The Mishna on our daf teaches about a case where a son can shave (i.e. cut off his hair following nezirut) based on his father’s nezirut: ha-ish megale’ah al nezirut aviv. The Mishna explains that the case is where the father was a nazir and set aside money for his end-of-nezirut sacrifices without specifying which they were for, but he died before completing his nezirut. Should his son say, “I accept upon myself nezirut, and will use his money for my sacrifices,” he is allowed to do so.
Rabbi Yosei argues that in such a case, the money cannot be used by the son, and must go instead to voluntary sacrifices. He suggests that the case of ha-ish megale’ah al nezirut aviv is when a father and son are nezirim together, and the father set aside money to pay for the sacrifices that he needs to bring upon completing his nezirut without specifying which korbanot they are for. In such a case, if he dies before the period of nezirut is over, his son can make use of the sacrifices for himself.

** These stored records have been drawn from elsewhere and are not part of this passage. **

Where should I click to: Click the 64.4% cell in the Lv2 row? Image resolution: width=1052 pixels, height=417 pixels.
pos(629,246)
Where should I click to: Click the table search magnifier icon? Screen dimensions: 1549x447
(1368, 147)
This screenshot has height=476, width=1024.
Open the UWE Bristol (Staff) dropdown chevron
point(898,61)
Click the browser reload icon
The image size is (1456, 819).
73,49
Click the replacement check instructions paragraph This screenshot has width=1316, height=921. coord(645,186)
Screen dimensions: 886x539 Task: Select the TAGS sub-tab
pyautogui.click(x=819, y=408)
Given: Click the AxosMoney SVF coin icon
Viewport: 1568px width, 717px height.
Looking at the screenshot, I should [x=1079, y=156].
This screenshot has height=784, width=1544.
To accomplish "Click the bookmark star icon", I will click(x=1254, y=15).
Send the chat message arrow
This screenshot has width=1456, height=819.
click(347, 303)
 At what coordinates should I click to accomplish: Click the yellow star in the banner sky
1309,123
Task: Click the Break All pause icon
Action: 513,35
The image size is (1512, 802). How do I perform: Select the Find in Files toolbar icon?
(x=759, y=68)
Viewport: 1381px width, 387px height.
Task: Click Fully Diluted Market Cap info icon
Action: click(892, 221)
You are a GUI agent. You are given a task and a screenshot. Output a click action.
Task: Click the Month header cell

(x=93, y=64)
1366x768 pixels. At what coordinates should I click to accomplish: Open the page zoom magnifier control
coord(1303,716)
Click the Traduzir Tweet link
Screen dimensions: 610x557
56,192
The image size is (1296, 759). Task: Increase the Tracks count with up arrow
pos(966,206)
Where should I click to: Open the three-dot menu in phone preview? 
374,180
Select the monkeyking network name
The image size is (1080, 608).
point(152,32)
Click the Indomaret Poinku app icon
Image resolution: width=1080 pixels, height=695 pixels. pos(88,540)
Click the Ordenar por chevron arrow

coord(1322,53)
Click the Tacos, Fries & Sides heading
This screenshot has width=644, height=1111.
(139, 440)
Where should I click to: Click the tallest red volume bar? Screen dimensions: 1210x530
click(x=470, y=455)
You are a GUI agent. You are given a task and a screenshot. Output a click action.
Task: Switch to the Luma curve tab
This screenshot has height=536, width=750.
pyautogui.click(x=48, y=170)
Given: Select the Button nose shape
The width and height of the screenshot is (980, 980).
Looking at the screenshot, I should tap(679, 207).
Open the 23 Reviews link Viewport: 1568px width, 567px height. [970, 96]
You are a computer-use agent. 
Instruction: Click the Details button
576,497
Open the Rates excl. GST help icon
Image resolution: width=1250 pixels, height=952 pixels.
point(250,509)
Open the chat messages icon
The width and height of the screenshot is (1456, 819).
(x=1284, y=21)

The explanation for this appears to be that in the first case, according to Rabbi Yosei, there is no connection whatsoever between the nezirut if the father and the son, since the son’s nezirut begins only after the father’s has ended. In the second case, however, the fact that father and son are experiencing nezirut together allows the son to make use of his father’s money.
There is an alternative reading to this Mishna, which offers a diametrically opposite approach to the case of ha-ish megale’ah al nezirut aviv. According to the alternative reading, all agree that in a case where the father and son are nezirim at the same time, the son can use his father’s money for the sacrifices. The argument is in the case where the son accepts nezirut in the wake of his father’s death. The explanation according to this reading is that when the father and son are nezirim at the same time, the son has an independent obligation and cannot use his father’s money. When he accepts nezirut and states that it will be based on his father’s obligation, he has the right to do so.